WRITTEN INSTRUCTION 1: Reproduce the entries verbatim, beginning with the first entry and stopping after the line that contains "This screenshot has width=1920, height=1281.".

##### TEXT EXTRACT #####

Mingzhe Chi¹, Rihab Gargouri², Tim Schrader¹, Kamel Damak², Ramzi Maâlej², Marek Sierka¹.

Abstract

Descriptors derived from atomic structure and quantum chemical calculations for small molecules representing polymer repeat elements were evaluated for machine learning models to predict the Hildebrand solubility parameters of the corresponding polymers. Since reliable cohesive energy density data and solubility parameters for polymers are difficult to obtain, the experimental heat of vaporization ΔHvap of a set of small molecules was used as a proxy property to evaluate the descriptors. Using the atomistic descriptors, the multilinear regression model showed good accuracy in predicting ΔHvap of the small-molecule set, with a mean absolute error of 2.63 kJ/mol for training and 3.61 kJ/mol for cross-validation. Kernel ridge regression showed similar performance for the small-molecule training set but slightly worse accuracy for the prediction of ΔHvap of molecules representing repeating polymer elements. The Hildebrand solubility parameters of the polymers derived from the atomistic descriptors of the repeating polymer elements showed good correlation with values from the CROW polymer database.

##### RECORDS SHOWN #####

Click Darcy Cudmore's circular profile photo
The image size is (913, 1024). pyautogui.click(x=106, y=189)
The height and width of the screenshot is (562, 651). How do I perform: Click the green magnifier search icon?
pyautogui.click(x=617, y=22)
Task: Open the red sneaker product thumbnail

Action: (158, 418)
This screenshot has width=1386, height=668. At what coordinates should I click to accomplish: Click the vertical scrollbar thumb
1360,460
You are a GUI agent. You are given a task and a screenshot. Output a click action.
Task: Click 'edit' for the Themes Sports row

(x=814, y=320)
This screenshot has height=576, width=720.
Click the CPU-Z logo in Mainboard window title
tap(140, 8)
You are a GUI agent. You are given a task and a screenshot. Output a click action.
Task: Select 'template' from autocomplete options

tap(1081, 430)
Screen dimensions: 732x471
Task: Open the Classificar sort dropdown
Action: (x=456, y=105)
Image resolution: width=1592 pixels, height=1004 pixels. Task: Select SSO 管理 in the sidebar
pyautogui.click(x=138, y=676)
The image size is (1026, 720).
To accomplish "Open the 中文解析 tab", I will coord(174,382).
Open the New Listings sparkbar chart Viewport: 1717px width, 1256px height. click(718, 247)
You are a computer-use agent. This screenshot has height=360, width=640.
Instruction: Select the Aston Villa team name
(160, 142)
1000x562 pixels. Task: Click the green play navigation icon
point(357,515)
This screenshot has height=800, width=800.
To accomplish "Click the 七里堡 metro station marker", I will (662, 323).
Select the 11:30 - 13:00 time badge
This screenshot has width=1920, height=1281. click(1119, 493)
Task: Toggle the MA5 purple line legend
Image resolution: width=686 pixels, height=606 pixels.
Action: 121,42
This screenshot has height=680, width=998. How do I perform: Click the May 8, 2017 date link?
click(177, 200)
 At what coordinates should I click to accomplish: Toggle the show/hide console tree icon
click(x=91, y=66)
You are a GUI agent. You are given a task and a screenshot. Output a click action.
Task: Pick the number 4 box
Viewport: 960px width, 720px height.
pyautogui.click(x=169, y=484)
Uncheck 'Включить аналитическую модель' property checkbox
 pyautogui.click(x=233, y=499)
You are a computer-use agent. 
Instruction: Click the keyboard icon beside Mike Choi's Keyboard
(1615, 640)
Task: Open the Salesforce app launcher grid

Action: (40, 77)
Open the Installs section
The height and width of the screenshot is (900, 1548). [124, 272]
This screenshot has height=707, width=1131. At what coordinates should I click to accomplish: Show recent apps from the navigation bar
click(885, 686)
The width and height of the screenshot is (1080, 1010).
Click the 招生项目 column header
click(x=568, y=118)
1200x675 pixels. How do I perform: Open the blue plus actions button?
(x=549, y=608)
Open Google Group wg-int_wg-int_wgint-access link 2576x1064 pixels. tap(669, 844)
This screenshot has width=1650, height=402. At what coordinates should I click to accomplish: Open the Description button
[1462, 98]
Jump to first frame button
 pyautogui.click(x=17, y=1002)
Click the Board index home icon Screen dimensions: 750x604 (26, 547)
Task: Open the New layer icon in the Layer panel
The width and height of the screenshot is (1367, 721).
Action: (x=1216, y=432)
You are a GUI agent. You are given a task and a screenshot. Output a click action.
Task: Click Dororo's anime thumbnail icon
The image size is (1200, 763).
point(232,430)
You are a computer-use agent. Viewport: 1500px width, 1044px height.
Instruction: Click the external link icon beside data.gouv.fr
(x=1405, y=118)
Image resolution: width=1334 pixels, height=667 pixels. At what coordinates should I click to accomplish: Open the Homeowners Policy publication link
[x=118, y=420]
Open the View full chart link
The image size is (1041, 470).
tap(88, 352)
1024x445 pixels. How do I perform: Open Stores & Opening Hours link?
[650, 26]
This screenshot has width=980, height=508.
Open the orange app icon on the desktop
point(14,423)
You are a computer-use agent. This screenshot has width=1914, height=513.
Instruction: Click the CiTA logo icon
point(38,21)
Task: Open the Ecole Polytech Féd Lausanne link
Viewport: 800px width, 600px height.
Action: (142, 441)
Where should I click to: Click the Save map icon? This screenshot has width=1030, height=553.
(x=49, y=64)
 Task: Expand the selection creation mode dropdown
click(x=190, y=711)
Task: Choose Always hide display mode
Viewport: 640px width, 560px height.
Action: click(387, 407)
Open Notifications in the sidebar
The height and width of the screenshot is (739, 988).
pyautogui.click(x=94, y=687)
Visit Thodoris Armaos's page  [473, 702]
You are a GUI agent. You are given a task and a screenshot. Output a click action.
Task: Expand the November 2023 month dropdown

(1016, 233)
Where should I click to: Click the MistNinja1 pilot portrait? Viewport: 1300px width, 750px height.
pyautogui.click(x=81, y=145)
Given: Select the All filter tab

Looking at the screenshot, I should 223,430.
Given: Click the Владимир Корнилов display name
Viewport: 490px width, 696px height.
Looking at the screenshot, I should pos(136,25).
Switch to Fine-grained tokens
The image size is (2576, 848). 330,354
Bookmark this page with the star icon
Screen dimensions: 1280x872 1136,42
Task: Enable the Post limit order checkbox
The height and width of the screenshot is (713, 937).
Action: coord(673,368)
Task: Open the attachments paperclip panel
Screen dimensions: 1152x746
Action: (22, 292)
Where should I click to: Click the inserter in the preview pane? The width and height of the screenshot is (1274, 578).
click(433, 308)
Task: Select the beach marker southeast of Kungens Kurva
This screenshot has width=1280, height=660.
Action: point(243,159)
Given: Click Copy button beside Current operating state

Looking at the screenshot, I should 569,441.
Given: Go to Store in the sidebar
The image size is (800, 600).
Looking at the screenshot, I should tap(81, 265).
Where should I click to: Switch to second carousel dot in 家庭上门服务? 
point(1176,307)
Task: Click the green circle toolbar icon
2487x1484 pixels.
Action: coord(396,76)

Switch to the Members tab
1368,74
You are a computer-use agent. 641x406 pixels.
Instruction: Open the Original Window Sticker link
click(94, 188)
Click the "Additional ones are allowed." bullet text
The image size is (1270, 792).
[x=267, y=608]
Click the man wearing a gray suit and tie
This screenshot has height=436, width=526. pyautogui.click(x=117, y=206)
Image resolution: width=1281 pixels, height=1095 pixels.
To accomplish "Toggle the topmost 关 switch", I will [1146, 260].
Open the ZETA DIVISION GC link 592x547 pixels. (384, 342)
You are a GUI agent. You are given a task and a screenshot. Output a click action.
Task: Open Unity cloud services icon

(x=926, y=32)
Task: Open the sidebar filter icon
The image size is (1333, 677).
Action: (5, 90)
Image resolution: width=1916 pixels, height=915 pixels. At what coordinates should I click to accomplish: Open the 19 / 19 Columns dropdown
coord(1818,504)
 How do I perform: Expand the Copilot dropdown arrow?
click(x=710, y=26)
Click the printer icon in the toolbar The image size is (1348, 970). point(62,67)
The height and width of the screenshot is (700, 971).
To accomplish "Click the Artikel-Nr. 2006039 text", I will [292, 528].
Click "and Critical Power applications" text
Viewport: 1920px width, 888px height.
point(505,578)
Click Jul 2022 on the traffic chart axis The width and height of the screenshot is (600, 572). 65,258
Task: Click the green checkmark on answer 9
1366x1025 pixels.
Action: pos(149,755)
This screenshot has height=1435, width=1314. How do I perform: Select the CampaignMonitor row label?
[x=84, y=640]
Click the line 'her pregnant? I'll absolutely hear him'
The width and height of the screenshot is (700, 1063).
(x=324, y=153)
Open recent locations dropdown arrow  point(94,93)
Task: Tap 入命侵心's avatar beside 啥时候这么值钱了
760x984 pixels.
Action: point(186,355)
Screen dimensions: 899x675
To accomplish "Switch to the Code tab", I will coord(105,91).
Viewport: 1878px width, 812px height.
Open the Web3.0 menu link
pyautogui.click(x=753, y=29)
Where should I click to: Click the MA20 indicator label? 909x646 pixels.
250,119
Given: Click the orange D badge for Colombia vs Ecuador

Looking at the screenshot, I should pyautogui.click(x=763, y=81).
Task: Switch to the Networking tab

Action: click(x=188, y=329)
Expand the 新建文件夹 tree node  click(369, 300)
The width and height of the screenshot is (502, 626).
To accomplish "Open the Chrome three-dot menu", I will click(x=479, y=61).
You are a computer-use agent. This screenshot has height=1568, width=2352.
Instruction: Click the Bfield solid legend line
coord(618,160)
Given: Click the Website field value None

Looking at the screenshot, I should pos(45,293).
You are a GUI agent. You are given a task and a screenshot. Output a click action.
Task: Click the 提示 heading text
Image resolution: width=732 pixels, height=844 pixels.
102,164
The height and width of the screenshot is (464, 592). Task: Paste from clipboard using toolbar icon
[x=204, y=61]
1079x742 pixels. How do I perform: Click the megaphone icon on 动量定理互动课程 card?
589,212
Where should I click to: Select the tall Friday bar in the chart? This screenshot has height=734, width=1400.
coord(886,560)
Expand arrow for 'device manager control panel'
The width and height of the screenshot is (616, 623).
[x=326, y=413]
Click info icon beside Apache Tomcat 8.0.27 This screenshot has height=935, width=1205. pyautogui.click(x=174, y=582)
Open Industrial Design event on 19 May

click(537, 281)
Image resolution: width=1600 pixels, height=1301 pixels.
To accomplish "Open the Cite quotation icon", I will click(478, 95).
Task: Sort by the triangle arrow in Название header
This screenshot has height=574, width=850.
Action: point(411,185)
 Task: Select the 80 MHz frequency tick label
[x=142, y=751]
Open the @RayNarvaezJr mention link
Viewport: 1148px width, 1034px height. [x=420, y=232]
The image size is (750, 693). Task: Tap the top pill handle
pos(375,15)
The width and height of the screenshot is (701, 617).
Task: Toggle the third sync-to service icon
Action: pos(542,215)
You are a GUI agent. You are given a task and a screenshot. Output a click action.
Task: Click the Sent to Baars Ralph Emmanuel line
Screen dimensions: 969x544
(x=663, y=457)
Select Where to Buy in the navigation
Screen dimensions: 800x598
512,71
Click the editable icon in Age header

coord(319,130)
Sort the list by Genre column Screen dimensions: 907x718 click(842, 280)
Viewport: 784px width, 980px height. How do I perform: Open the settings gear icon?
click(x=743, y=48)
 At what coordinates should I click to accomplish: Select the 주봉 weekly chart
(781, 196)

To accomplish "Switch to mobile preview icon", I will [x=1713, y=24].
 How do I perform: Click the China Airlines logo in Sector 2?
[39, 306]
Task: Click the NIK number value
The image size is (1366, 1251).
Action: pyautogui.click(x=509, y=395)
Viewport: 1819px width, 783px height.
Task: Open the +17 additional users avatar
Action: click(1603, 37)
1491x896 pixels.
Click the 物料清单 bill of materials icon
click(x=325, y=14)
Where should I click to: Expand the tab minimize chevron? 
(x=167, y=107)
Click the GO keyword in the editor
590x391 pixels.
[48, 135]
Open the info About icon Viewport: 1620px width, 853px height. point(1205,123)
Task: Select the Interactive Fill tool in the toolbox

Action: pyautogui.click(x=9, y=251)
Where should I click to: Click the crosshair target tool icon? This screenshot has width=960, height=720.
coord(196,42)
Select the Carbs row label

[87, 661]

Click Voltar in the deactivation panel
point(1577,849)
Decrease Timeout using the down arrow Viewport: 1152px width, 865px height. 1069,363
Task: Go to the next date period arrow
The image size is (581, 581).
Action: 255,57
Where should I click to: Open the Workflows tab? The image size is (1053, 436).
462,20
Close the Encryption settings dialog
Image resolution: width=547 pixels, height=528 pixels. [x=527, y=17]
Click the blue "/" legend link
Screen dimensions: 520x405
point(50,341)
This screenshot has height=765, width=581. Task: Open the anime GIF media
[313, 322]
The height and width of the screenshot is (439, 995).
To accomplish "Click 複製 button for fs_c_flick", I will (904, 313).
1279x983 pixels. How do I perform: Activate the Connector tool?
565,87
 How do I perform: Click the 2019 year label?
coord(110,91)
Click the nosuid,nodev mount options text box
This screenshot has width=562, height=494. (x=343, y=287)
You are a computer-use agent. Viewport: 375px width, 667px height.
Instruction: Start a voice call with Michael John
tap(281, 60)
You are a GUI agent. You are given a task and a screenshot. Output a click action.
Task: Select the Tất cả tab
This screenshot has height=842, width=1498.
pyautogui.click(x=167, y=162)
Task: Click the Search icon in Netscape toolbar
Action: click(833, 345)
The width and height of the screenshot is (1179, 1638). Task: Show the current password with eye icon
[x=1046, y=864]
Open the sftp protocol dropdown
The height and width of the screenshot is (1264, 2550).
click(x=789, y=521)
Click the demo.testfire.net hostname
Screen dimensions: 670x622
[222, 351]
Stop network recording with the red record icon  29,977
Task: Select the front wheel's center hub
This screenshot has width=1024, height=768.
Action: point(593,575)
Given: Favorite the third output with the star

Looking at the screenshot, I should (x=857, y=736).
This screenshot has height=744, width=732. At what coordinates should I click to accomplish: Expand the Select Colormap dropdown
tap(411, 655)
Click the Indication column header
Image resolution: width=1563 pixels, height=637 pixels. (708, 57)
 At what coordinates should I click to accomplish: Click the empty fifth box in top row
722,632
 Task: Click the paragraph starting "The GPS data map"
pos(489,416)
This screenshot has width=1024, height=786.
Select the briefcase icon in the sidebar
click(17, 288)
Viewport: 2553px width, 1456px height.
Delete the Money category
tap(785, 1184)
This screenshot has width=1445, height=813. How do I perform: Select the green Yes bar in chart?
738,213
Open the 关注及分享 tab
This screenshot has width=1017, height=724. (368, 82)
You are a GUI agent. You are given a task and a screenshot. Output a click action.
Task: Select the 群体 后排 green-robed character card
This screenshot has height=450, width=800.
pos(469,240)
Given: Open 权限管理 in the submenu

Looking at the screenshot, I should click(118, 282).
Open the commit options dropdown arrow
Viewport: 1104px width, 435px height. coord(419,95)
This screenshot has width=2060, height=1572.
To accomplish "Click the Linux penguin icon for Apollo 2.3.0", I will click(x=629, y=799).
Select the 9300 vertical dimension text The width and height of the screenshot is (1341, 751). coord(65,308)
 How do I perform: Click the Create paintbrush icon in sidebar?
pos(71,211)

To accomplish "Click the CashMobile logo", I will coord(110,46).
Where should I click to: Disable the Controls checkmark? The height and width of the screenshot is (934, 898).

#####

WRITTEN INSTRUCTION 2:
For each statement below, answer yes or no according to the abstract on predicting polymer solubility parameters, and quote the words from the abstract that decide it.
(a) The multilinear regression model had a mean absolute error of 3.61 kJ/mol in cross-validation.
(b) Kernel ridge regression predicted ΔHvap more accurately than multilinear regression for molecules representing repeating polymer elements.
(c) The heat of vaporization of small molecules served as a proxy because reliable polymer data are hard to obtain.

RESPONSE 1:
Click Darcy Cudmore's circular profile photo
The image size is (913, 1024). pyautogui.click(x=106, y=189)
The height and width of the screenshot is (562, 651). How do I perform: Click the green magnifier search icon?
pyautogui.click(x=617, y=22)
Task: Open the red sneaker product thumbnail

Action: (158, 418)
This screenshot has width=1386, height=668. At what coordinates should I click to accomplish: Click the vertical scrollbar thumb
1360,460
You are a GUI agent. You are given a task and a screenshot. Output a click action.
Task: Click 'edit' for the Themes Sports row

(x=814, y=320)
This screenshot has height=576, width=720.
Click the CPU-Z logo in Mainboard window title
tap(140, 8)
You are a GUI agent. You are given a task and a screenshot. Output a click action.
Task: Select 'template' from autocomplete options

tap(1081, 430)
Screen dimensions: 732x471
Task: Open the Classificar sort dropdown
Action: (x=456, y=105)
Image resolution: width=1592 pixels, height=1004 pixels. Task: Select SSO 管理 in the sidebar
pyautogui.click(x=138, y=676)
The image size is (1026, 720).
To accomplish "Open the 中文解析 tab", I will coord(174,382).
Open the New Listings sparkbar chart Viewport: 1717px width, 1256px height. click(718, 247)
You are a computer-use agent. This screenshot has height=360, width=640.
Instruction: Select the Aston Villa team name
(160, 142)
1000x562 pixels. Task: Click the green play navigation icon
point(357,515)
This screenshot has height=800, width=800.
To accomplish "Click the 七里堡 metro station marker", I will (662, 323).
Select the 11:30 - 13:00 time badge
This screenshot has width=1920, height=1281. click(1119, 493)

RESPONSE 2:
(a) Yes: "a mean absolute error of 2.63 kJ/mol for training and 3.61 kJ/mol for cross-validation"
(b) No: "slightly worse accuracy for the prediction of ΔHvap of molecules representing repeating polymer elements"
(c) Yes: "Since reliable cohesive energy density data and solubility parameters for polymers are difficult to obtain, the experimental heat of vaporization ΔHvap of a set of small molecules was used as a proxy property"